This isn’t a “12-week challenge.”
Building lean muscle is a common goal.
Trainers and fitness enthusiasts alike will often promote weight loss in their members and/or clients but sometimes weight gain is the route they need to take in order to appear leaner, “toned,” and more muscular. This is a long-term investment in your appearance and health.
A number of new years resolution goals are centred around losing “x” amount of kilos before a given time to enhance body composition.
If you’re someone who isn’t really overweight and would simply like to “tone up” or look leaner, you may just lack the significant lean mass to achieve the look you desire.
If you’re relatively new to lifting weights, then solely getting into the gym without a meaningful nutrition intervention will promote lean muscle building.

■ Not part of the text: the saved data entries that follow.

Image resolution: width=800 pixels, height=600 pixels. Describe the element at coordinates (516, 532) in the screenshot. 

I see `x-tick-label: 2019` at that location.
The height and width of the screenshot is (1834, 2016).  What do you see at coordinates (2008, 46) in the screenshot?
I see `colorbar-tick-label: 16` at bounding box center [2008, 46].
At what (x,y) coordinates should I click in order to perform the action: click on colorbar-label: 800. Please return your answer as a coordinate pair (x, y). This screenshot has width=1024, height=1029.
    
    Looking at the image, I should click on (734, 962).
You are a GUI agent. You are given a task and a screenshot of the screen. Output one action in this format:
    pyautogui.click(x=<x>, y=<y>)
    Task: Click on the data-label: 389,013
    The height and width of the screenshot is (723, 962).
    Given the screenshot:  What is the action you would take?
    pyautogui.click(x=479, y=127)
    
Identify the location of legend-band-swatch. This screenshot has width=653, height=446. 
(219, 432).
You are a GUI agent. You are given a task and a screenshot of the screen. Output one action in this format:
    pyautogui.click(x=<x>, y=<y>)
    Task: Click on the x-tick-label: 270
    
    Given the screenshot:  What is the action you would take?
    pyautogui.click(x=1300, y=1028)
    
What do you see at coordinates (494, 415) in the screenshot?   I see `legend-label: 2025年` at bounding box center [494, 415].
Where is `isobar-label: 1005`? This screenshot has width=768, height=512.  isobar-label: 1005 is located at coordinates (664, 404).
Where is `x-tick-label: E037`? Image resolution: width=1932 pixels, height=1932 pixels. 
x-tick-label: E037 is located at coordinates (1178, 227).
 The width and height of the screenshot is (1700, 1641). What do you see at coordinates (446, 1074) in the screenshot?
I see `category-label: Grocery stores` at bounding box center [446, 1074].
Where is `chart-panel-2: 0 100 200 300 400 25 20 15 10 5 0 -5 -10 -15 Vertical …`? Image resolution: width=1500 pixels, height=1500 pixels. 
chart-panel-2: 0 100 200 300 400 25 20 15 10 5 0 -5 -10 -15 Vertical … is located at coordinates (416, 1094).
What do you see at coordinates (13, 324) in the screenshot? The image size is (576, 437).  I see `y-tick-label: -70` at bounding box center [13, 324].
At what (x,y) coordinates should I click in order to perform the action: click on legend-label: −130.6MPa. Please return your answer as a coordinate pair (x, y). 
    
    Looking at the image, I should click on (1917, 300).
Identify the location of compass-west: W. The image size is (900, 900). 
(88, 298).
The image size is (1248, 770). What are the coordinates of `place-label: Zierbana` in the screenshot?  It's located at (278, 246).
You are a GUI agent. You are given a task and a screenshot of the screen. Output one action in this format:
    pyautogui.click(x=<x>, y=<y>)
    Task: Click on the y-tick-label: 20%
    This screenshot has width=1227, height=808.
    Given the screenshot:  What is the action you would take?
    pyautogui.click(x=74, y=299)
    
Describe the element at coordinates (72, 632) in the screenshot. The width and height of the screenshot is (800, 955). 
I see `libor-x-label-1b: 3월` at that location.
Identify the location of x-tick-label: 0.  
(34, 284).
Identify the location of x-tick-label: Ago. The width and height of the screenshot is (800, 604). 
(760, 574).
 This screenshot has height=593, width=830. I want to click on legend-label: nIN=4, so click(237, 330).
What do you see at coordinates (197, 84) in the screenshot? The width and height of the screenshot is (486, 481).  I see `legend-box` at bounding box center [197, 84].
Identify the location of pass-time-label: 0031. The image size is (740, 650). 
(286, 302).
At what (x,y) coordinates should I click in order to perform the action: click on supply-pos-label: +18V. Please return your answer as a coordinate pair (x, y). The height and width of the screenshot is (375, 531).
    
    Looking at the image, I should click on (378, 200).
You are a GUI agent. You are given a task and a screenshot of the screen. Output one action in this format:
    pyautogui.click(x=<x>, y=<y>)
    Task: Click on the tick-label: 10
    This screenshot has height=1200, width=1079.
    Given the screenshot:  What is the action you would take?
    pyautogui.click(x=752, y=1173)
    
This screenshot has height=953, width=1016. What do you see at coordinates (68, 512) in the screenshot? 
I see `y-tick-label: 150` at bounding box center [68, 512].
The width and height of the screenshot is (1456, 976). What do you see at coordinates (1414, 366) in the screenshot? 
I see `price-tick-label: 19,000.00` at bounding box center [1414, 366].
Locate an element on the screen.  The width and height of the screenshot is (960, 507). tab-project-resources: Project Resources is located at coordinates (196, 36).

You’ll drop body fat, get stronger and enhance your health, overall.
When you become more advanced, things get harder.
Once you’re more advanced then you’ll need to eat more than you need on purpose to put yourself in an environment to build more muscle.
The myriad of health benefits associated with resistance training and putting on muscle is well documented. It’s for everyone. You shouldn’t be afraid to do it because you’ll get, “too big.” Because you definitely won’t.
There are a number of recommendations that exist concerning how much weight you should gain per week or month to ensure lean gains. Some coaches and trainers infer from an anecdote that around half a kilo per week is appropriate. Though this recommendation assumes that everyone is the same, and a beginner, and male.
How much weight should I gain?
A more up to date recommendation is approx. 1-2% of body weight per month. If you weigh 80 kg this is just under half a kilogram a month (0.4kg/month). This slow, controlled rate of weight gain aids to ensure you don’t spend lots of time dieting off unwanted fat once you have completed your gaining phase.
If you’re a beginner and male, you should be trying to gain closer to the 2% mark. If you’re advanced and/or female, then you should be trying to gain weight much slower, down at the 1% mark. The more advanced you are, the slower the rate of weight gain you should aim for.
Conversely, gaining too slow, and being too conservative simply results in wheel spinning and no muscle gained. Gaining too fast means you’ll get too fat and have to spend more time dieting instead of in a surplus, building muscle.